LISTED ENTRIES start

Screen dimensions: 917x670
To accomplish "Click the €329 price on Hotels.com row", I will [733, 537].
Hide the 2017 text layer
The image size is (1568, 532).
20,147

LISTED ENTRIES end

Reproduce every one of the entries above, line for line and without any change.

Screen dimensions: 917x670
To accomplish "Click the €329 price on Hotels.com row", I will [733, 537].
Hide the 2017 text layer
The image size is (1568, 532).
20,147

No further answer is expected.